DATA SUPPLIED:
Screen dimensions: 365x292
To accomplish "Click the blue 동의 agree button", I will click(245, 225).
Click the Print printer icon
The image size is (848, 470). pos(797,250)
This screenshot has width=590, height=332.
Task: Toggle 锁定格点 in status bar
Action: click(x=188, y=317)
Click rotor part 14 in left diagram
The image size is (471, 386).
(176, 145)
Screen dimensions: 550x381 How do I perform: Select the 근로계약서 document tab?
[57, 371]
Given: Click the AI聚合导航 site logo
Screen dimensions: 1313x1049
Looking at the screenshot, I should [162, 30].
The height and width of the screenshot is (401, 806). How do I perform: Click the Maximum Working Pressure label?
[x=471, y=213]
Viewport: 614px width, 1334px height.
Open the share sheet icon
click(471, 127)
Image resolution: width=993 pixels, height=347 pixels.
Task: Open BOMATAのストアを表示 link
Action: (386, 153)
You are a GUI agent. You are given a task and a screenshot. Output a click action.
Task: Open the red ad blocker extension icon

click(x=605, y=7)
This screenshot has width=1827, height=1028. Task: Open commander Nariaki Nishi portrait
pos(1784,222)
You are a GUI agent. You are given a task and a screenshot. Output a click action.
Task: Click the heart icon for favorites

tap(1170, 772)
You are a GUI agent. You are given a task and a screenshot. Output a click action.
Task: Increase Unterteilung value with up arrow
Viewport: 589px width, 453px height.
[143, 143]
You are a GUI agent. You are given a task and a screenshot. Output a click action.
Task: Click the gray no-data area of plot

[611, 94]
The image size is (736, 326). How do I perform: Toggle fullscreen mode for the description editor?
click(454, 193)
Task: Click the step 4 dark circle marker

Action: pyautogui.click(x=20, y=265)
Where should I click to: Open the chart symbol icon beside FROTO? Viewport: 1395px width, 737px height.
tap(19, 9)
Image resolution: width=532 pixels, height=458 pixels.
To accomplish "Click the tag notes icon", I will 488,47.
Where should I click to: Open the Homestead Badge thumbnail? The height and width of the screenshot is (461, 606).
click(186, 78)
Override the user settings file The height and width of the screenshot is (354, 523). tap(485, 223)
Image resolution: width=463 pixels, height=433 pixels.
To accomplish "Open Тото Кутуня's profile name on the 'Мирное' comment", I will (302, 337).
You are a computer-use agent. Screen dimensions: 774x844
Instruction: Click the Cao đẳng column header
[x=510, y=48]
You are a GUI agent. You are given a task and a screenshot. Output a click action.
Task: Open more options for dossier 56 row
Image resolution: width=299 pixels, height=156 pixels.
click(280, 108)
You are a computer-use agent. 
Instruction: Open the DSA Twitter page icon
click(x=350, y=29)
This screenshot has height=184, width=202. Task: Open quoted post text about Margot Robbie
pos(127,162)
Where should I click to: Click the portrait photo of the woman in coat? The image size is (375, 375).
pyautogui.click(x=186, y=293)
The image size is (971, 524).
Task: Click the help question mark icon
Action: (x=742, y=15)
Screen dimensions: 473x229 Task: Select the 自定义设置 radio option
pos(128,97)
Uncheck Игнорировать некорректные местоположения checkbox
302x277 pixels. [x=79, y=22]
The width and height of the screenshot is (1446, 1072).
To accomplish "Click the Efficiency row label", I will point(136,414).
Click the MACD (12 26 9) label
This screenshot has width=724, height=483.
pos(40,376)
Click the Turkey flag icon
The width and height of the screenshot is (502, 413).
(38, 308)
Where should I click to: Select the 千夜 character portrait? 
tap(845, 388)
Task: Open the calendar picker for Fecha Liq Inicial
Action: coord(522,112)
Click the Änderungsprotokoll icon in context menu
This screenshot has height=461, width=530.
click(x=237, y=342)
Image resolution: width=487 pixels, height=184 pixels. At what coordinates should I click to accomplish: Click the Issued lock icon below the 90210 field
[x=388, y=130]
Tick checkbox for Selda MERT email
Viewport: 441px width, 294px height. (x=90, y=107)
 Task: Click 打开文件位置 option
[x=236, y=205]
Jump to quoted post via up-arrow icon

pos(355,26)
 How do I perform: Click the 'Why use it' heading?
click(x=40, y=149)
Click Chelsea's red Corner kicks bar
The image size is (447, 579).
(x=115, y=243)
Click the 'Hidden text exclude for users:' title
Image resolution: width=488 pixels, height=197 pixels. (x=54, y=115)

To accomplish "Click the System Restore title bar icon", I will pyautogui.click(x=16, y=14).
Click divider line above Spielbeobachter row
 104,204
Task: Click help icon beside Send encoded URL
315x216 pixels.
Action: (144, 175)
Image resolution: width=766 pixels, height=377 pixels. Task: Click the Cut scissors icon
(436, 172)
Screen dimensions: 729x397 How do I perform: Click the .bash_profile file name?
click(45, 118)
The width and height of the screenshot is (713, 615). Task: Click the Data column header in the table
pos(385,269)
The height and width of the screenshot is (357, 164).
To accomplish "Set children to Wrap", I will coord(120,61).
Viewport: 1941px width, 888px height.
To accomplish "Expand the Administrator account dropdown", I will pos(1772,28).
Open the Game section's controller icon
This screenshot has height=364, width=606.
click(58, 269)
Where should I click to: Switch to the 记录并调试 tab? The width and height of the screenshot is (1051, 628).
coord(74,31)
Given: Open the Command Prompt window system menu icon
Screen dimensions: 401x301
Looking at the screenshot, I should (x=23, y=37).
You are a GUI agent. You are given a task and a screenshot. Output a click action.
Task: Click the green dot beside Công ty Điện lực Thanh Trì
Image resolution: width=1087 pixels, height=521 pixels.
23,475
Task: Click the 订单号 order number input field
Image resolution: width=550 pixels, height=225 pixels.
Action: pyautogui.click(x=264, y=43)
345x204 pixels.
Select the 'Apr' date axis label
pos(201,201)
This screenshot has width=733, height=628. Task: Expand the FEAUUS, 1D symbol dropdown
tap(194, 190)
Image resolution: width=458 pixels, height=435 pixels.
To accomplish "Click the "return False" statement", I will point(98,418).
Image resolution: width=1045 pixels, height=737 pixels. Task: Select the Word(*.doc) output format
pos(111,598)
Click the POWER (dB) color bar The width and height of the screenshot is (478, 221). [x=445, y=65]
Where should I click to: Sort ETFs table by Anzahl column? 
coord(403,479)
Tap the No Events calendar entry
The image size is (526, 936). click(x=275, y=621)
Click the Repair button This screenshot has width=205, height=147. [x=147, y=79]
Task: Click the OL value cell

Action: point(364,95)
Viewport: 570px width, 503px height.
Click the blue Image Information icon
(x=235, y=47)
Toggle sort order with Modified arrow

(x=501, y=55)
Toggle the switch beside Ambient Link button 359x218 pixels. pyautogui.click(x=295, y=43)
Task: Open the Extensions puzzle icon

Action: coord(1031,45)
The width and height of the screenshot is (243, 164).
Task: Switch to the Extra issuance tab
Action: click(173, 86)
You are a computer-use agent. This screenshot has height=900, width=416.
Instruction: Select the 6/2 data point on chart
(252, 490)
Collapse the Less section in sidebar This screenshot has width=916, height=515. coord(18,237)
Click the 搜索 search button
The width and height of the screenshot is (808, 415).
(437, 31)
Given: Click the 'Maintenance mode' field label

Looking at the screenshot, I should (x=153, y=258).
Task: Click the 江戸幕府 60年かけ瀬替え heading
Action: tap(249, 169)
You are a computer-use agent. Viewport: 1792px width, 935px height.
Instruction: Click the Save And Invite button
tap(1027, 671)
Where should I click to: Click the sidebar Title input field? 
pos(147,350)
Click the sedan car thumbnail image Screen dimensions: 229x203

BRIEF:
Turn the entries above into a numbered list, one line per item, leaving out the blank lines.

WRITTEN REPLY:
1. Screen dimensions: 365x292
2. To accomplish "Click the blue 동의 agree button", I will click(245, 225).
3. Click the Print printer icon
4. The image size is (848, 470). pos(797,250)
5. This screenshot has width=590, height=332.
6. Task: Toggle 锁定格点 in status bar
7. Action: click(x=188, y=317)
8. Click rotor part 14 in left diagram
9. The image size is (471, 386).
10. (176, 145)
11. Screen dimensions: 550x381 How do I perform: Select the 근로계약서 document tab?
12. [57, 371]
13. Given: Click the AI聚合导航 site logo
14. Screen dimensions: 1313x1049
15. Looking at the screenshot, I should [162, 30].
16. The height and width of the screenshot is (401, 806). How do I perform: Click the Maximum Working Pressure label?
17. [x=471, y=213]
18. Viewport: 614px width, 1334px height.
19. Open the share sheet icon
20. click(471, 127)
21. Image resolution: width=993 pixels, height=347 pixels.
22. Task: Open BOMATAのストアを表示 link
23. Action: (386, 153)
24. You are a GUI agent. You are given a task and a screenshot. Output a click action.
25. Task: Open the red ad blocker extension icon
26. click(x=605, y=7)
27. This screenshot has width=1827, height=1028. Task: Open commander Nariaki Nishi portrait
28. pos(1784,222)
29. You are a GUI agent. You are given a task and a screenshot. Output a click action.
30. Task: Click the heart icon for favorites
31. tap(1170, 772)
32. You are a GUI agent. You are given a task and a screenshot. Output a click action.
33. Task: Increase Unterteilung value with up arrow
34. Viewport: 589px width, 453px height.
35. [143, 143]
36. You are a GUI agent. You are given a task and a screenshot. Output a click action.
37. Task: Click the gray no-data area of plot
38. [611, 94]
39. The image size is (736, 326). How do I perform: Toggle fullscreen mode for the description editor?
40. click(454, 193)
41. Task: Click the step 4 dark circle marker
42. Action: pyautogui.click(x=20, y=265)
43. Where should I click to: Open the chart symbol icon beside FROTO? Viewport: 1395px width, 737px height.
44. tap(19, 9)
45. Image resolution: width=532 pixels, height=458 pixels.
46. To accomplish "Click the tag notes icon", I will 488,47.
47. Where should I click to: Open the Homestead Badge thumbnail? The height and width of the screenshot is (461, 606).
48. click(186, 78)
49. Override the user settings file The height and width of the screenshot is (354, 523). tap(485, 223)
50. Image resolution: width=463 pixels, height=433 pixels.
51. To accomplish "Open Тото Кутуня's profile name on the 'Мирное' comment", I will (302, 337).
52. You are a computer-use agent. Screen dimensions: 774x844
53. Instruction: Click the Cao đẳng column header
54. [x=510, y=48]
55. You are a GUI agent. You are given a task and a screenshot. Output a click action.
56. Task: Open more options for dossier 56 row
57. Image resolution: width=299 pixels, height=156 pixels.
58. click(280, 108)
59. You are a computer-use agent. 
60. Instruction: Open the DSA Twitter page icon
61. click(x=350, y=29)
62. This screenshot has height=184, width=202. Task: Open quoted post text about Margot Robbie
63. pos(127,162)
64. Where should I click to: Click the portrait photo of the woman in coat? The image size is (375, 375).
65. pyautogui.click(x=186, y=293)
66. The image size is (971, 524).
67. Task: Click the help question mark icon
68. Action: (x=742, y=15)
69. Screen dimensions: 473x229 Task: Select the 自定义设置 radio option
70. pos(128,97)
71. Uncheck Игнорировать некорректные местоположения checkbox
72. 302x277 pixels. [x=79, y=22]
73. The width and height of the screenshot is (1446, 1072).
74. To accomplish "Click the Efficiency row label", I will point(136,414).
75. Click the MACD (12 26 9) label
76. This screenshot has width=724, height=483.
77. pos(40,376)
78. Click the Turkey flag icon
79. The width and height of the screenshot is (502, 413).
80. (38, 308)
81. Where should I click to: Select the 千夜 character portrait? 
82. tap(845, 388)
83. Task: Open the calendar picker for Fecha Liq Inicial
84. Action: coord(522,112)
85. Click the Änderungsprotokoll icon in context menu
86. This screenshot has height=461, width=530.
87. click(x=237, y=342)
88. Image resolution: width=487 pixels, height=184 pixels. At what coordinates should I click to accomplish: Click the Issued lock icon below the 90210 field
89. [x=388, y=130]
90. Tick checkbox for Selda MERT email
91. Viewport: 441px width, 294px height. (x=90, y=107)
92.  Task: Click 打开文件位置 option
93. [x=236, y=205]
94. Jump to quoted post via up-arrow icon
95. pos(355,26)
96.  How do I perform: Click the 'Why use it' heading?
97. click(x=40, y=149)
98. Click Chelsea's red Corner kicks bar
99. The image size is (447, 579).
100. (x=115, y=243)
101. Click the 'Hidden text exclude for users:' title
102. Image resolution: width=488 pixels, height=197 pixels. (x=54, y=115)
103. To accomplish "Click the System Restore title bar icon", I will pyautogui.click(x=16, y=14).
104. Click divider line above Spielbeobachter row
105.  104,204
106. Task: Click help icon beside Send encoded URL
107. 315x216 pixels.
108. Action: (144, 175)
109. Image resolution: width=766 pixels, height=377 pixels. Task: Click the Cut scissors icon
110. (436, 172)
111. Screen dimensions: 729x397 How do I perform: Click the .bash_profile file name?
112. click(45, 118)
113. The width and height of the screenshot is (713, 615). Task: Click the Data column header in the table
114. pos(385,269)
115. The height and width of the screenshot is (357, 164).
116. To accomplish "Set children to Wrap", I will coord(120,61).
117. Viewport: 1941px width, 888px height.
118. To accomplish "Expand the Administrator account dropdown", I will pos(1772,28).
119. Open the Game section's controller icon
120. This screenshot has height=364, width=606.
121. click(58, 269)
122. Where should I click to: Switch to the 记录并调试 tab? The width and height of the screenshot is (1051, 628).
123. coord(74,31)
124. Given: Open the Command Prompt window system menu icon
125. Screen dimensions: 401x301
126. Looking at the screenshot, I should (x=23, y=37).
127. You are a GUI agent. You are given a task and a screenshot. Output a click action.
128. Task: Click the green dot beside Công ty Điện lực Thanh Trì
129. Image resolution: width=1087 pixels, height=521 pixels.
130. 23,475
131. Task: Click the 订单号 order number input field
132. Image resolution: width=550 pixels, height=225 pixels.
133. Action: pyautogui.click(x=264, y=43)
134. 345x204 pixels.
135. Select the 'Apr' date axis label
136. pos(201,201)
137. This screenshot has width=733, height=628. Task: Expand the FEAUUS, 1D symbol dropdown
138. tap(194, 190)
139. Image resolution: width=458 pixels, height=435 pixels.
140. To accomplish "Click the "return False" statement", I will point(98,418).
141. Image resolution: width=1045 pixels, height=737 pixels. Task: Select the Word(*.doc) output format
142. pos(111,598)
143. Click the POWER (dB) color bar The width and height of the screenshot is (478, 221). [x=445, y=65]
144. Where should I click to: Sort ETFs table by Anzahl column? 
145. coord(403,479)
146. Tap the No Events calendar entry
147. The image size is (526, 936). click(x=275, y=621)
148. Click the Repair button This screenshot has width=205, height=147. [x=147, y=79]
149. Task: Click the OL value cell
150. Action: point(364,95)
151. Viewport: 570px width, 503px height.
152. Click the blue Image Information icon
153. (x=235, y=47)
154. Toggle sort order with Modified arrow
155. (x=501, y=55)
156. Toggle the switch beside Ambient Link button 359x218 pixels. pyautogui.click(x=295, y=43)
157. Task: Open the Extensions puzzle icon
158. Action: coord(1031,45)
159. The width and height of the screenshot is (243, 164).
160. Task: Switch to the Extra issuance tab
161. Action: click(173, 86)
162. You are a computer-use agent. This screenshot has height=900, width=416.
163. Instruction: Select the 6/2 data point on chart
164. (252, 490)
165. Collapse the Less section in sidebar This screenshot has width=916, height=515. coord(18,237)
166. Click the 搜索 search button
167. The width and height of the screenshot is (808, 415).
168. (437, 31)
169. Given: Click the 'Maintenance mode' field label
170. Looking at the screenshot, I should (x=153, y=258).
171. Task: Click the 江戸幕府 60年かけ瀬替え heading
172. Action: tap(249, 169)
173. You are a computer-use agent. Viewport: 1792px width, 935px height.
174. Instruction: Click the Save And Invite button
175. tap(1027, 671)
176. Where should I click to: Click the sidebar Title input field? 
177. pos(147,350)
178. Click the sedan car thumbnail image Screen dimensions: 229x203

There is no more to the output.